When training your horse, there are various different aids that can help your horse develop an improved top line; help them engage their hind end; or achieve the perfect outline. Training aids are designed to make it clearer to your horse what you're asking from him, rather than you causing confusion or discomfort. Follow these golden rules to ensure that you choose the right aid to suit your horse's way of working and level of training:
• Before using horse training aids, make sure that your horse is physically able to do what you're asking of him. Using a gadget when he has an underlying problem will only serve to make it worse.
• Carry out plenty of research. Thanks to the Internet, it's easier than ever to find out how a specific training aid works and whether or not it will suit your horse. Consider whether it will affect the head carriage of your horse, the lateral movement of his body, or his whole frame.
• Learn how to fit a training aid correctly. Often, training aids don't come with instructions. Therefore, it's a good idea to take what you need from books and magazines. You could also get expert advice from an experienced equestrian.
• Introduce horse training aids carefully. This should be done in an enclosed arena or other safe and secure setting. It's a good idea to have someone with you in order to provide an extra pair of hands to hold your horse while fitting. Put them on the loosest setting in the first instance so that your horse can get used to wearing them. You can then adjust the setting gradually over time.
• Carefully consider which bit you will use with your chosen training aid. Generally, it's best to stick to a , particularly if it will be combined with an aid that acts on the bit.
• Know that results may not be instant. Don't make the mistake of assuming that your horse will take to his training aids right away. Keep lessons relatively short initially in order to avoid the risk of your horse sustaining an injury, gradually increasing the length of time you use the aid.
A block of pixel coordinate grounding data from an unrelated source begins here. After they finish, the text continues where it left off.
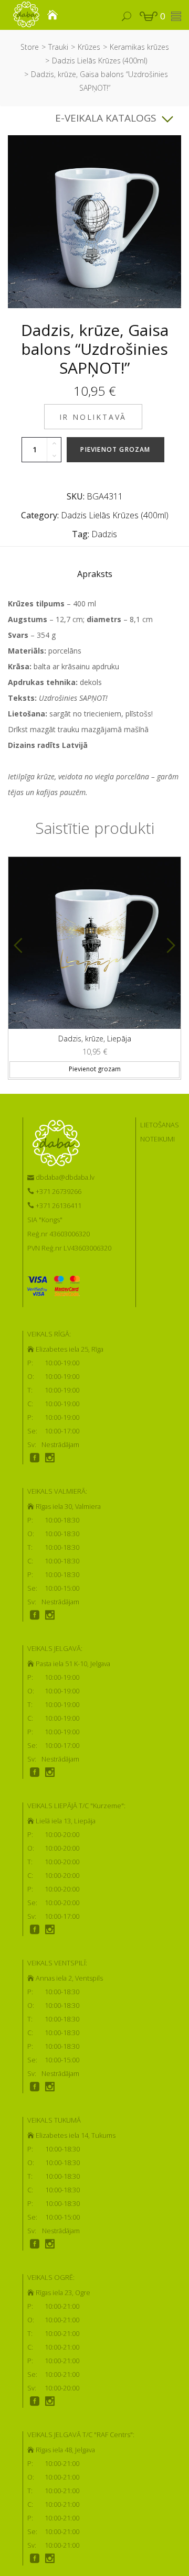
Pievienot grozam (115, 449)
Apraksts (94, 574)
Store (29, 47)
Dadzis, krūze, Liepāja (94, 1039)
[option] (94, 964)
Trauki (58, 47)
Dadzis (104, 534)
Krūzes (89, 47)
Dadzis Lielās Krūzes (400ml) (99, 61)
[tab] (94, 576)
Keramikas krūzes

Muscle Development When Using Equine Training Aids
It's essential that you keep an eye on your horse's muscle development when using training aids. This is because not every aid is right for every horse. Take a photo before you begin, and then compare it with one taken a month or so later. You may well find that he is developing more brachiocephalic (a muscle that runs from behind ears, down the lower part of the neck to the shoulder blade) or sternocephalic muscle (runs from the jaw to the sternum) rather than splenius (attaches the neck and upper back vertebrae to the skull) and trapezius muscle (attaches the neck and mid back vertebrae to the shoulder blade). If so, this indicates that he has been resisting the aid.
Purchasing and using equine training aids can be somewhat confusing, especially if you don't possess a huge amount of experience. It makes sense to seek the expertise of a seasoned professional.